Now off to the recipe:

Ingredients:

For the dough:

  • 150 gram flour
  • 50 gram butter (room temperature)
  • 70 gram sugar
  • 1 egg
  • 1 teaspoon baking powder

For the Quark layer

(below the original recipe amount of ingredients but Astrid and I doubled up all the ingredients since we like a really thick layer of the Quark/soft cheese).

  • 200 gram Quark (you can get Quark at Wholefoods or PCC or you can make it yourself – here is my recipe how to make homemade Quark)
  • 30 gram butter
  • 30 gram sugar
  • 10 gram flour
  • 10 gram vanilla pudding powder
  • 20 gram milk
  • 1 egg
  • A pinch of salt
  • A squeeze of lemon juice.

For the Eierschecke layer

  • 350 ml milk
  • 175 gram butter
  • 175 gram sugar
  • 5 eggs
  • 50 gram Vanilla pudding powder
  • I pinch of salt

Directions:

  1. Preheat oven to 360 degrees.
  2. Dough: Mix the flour and the baking powder, then add the butter, sugar and egg. Knead the dough until everything is thoroughly mixed and form it into a round ball. Place into a bowl, cover and let rest for 30 minutes in the fridge.
  3. Quark layer: Melt the butter, add Quark, sugar, flour, pudding flour, egg, pinch of salt and a squeeze of lemon juice and mix well.

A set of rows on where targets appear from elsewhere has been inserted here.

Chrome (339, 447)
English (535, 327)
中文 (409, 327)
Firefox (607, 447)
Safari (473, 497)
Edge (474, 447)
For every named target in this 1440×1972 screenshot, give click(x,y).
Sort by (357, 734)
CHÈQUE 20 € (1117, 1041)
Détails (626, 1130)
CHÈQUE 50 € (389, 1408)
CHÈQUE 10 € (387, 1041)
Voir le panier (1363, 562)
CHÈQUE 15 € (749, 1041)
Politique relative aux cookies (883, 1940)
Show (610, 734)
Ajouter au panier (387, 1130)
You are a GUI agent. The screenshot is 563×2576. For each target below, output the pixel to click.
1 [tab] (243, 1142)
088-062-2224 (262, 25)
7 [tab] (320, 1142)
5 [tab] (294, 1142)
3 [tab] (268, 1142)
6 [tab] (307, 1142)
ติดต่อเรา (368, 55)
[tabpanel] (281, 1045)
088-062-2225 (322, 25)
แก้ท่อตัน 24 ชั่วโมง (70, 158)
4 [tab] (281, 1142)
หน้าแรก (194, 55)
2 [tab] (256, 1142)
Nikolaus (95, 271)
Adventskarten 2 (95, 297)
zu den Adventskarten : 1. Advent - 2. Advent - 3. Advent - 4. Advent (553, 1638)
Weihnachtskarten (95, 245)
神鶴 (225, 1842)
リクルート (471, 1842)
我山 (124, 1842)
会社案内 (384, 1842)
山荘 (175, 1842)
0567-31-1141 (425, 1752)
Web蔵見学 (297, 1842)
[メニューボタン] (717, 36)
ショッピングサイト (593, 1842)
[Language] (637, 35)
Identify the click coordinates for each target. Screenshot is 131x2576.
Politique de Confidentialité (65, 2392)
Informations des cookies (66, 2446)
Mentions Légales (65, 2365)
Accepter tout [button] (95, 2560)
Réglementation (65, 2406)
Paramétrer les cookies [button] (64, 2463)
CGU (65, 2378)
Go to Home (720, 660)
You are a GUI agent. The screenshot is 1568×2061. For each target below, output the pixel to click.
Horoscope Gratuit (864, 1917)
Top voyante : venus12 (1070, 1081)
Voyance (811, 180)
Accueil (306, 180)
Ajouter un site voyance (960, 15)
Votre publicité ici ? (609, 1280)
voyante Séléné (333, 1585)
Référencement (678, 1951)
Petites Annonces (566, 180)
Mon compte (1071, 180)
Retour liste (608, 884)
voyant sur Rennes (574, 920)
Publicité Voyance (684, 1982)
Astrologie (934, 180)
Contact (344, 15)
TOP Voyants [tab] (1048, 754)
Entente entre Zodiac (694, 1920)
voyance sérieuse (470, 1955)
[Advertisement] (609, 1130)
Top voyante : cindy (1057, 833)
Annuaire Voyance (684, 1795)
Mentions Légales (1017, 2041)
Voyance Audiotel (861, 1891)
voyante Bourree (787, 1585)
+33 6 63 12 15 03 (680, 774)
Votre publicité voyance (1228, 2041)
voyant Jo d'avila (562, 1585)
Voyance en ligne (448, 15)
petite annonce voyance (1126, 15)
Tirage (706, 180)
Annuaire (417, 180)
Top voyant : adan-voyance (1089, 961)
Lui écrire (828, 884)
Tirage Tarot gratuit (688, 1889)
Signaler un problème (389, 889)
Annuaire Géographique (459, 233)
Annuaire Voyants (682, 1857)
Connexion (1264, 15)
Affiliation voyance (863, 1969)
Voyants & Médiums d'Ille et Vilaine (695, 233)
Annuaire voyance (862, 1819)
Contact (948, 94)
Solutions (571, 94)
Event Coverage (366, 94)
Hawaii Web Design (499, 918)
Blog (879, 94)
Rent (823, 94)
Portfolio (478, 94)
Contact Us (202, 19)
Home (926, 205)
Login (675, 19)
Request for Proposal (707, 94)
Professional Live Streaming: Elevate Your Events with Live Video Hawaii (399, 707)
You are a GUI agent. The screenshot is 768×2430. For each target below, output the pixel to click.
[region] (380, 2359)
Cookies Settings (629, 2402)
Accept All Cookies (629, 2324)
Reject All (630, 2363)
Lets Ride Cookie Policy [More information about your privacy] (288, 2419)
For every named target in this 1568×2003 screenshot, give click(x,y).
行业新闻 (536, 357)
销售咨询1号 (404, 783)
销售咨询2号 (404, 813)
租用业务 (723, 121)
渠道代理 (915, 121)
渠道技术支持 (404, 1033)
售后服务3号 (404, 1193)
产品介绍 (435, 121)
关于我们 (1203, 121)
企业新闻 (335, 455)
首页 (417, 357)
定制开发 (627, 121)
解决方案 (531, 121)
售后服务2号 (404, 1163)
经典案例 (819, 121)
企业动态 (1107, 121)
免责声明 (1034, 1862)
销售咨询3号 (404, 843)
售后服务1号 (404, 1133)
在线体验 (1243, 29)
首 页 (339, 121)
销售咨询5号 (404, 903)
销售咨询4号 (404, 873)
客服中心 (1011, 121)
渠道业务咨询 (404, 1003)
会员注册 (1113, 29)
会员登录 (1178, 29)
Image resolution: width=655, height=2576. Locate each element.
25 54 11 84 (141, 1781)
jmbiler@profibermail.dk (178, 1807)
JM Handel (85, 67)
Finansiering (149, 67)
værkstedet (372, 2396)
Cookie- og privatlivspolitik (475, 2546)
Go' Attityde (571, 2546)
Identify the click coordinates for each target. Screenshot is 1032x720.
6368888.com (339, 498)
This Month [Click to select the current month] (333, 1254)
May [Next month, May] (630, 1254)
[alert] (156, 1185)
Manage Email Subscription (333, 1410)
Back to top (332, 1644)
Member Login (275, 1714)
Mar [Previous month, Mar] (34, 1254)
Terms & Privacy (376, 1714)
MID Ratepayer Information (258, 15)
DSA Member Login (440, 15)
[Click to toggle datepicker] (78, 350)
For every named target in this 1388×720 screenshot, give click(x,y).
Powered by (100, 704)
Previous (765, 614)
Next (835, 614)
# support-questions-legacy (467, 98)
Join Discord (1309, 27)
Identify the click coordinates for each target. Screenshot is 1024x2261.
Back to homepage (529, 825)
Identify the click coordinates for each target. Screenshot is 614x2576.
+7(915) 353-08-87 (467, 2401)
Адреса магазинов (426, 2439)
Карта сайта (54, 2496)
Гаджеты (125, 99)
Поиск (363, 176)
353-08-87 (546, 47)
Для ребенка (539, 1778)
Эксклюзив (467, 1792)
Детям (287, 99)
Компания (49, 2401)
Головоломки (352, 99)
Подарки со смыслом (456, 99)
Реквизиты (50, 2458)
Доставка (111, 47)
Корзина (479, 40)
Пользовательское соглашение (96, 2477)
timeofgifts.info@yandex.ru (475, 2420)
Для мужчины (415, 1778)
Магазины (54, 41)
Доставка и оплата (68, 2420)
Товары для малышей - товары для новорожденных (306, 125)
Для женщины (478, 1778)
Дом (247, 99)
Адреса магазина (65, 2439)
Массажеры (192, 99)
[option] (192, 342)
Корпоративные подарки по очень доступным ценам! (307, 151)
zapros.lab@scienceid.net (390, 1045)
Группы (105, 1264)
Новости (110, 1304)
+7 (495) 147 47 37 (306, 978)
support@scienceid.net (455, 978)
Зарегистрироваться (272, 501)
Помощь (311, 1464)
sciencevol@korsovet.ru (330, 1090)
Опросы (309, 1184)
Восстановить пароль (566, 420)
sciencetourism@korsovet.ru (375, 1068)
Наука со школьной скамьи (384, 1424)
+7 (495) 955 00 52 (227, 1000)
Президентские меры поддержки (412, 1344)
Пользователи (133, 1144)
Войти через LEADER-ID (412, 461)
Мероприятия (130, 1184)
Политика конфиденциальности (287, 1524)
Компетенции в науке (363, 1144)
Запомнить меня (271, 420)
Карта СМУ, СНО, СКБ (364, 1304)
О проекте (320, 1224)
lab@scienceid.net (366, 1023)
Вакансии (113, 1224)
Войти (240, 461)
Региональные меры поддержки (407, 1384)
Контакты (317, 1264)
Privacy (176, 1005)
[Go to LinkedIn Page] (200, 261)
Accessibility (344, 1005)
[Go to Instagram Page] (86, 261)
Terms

  1. Butter a spring form (11 inches) and roll out dough onto spring form bottom, pour the Quark batter on top of it and spread out evenly.
  1. Eierscheckenlayer: In a small bowl mix 75 ml of milk with the pudding powder.
  2. Divide the 5 eggs into egg yolks and egg white.
  3. Bring the rest of the milk (275 ml) with 85 grams of sugar to a boil. Remove from the heat and mix in the pudding/milk mixture. Now mix in the butter and the 5 egg yolks. This should be a firm mass, if it’s too runny, add more of the pudding powder to thicken the mass (always mix the pudding powder with milk when used as a thickener so that it doesn’t get all clumpy).
  4.  Beat the 5 egg whites with the rest of the sugar (90 gram) and a pinch of salt until they are stiff.
  5. Now add the pudding mass very carefully to the egg whites and incorporate well.
  6. Pour the Schecken batter on top of the Quark layer and spread out evenly.

  1. Bake the cake for 20 minutes on 360 degrees, then reduce heat to 320 degrees and bake for another 20 minutes.
  2. Let cool out overnight. Next day, cut into pieces and sprinkle with powdered sugar.

Guten Appetit!

4 thoughts on “Eierschecke – A German cream cheese style/pudding cake from Dresden

    • Thank you. It was quite tasty and I wish there would be a bakery in Seattle that would sell this type of cake in individual pieces…I am afraid to make it because I will eat the entire cake and not just one piece ;-).

  1. Your Eierschecke looks delicious. I remember as a kid visiting my grandparents and family in Saxony (in a small village in the Erzgebirge, near Annaberg) we always got this from one of the local bakers. This was one of my favorites.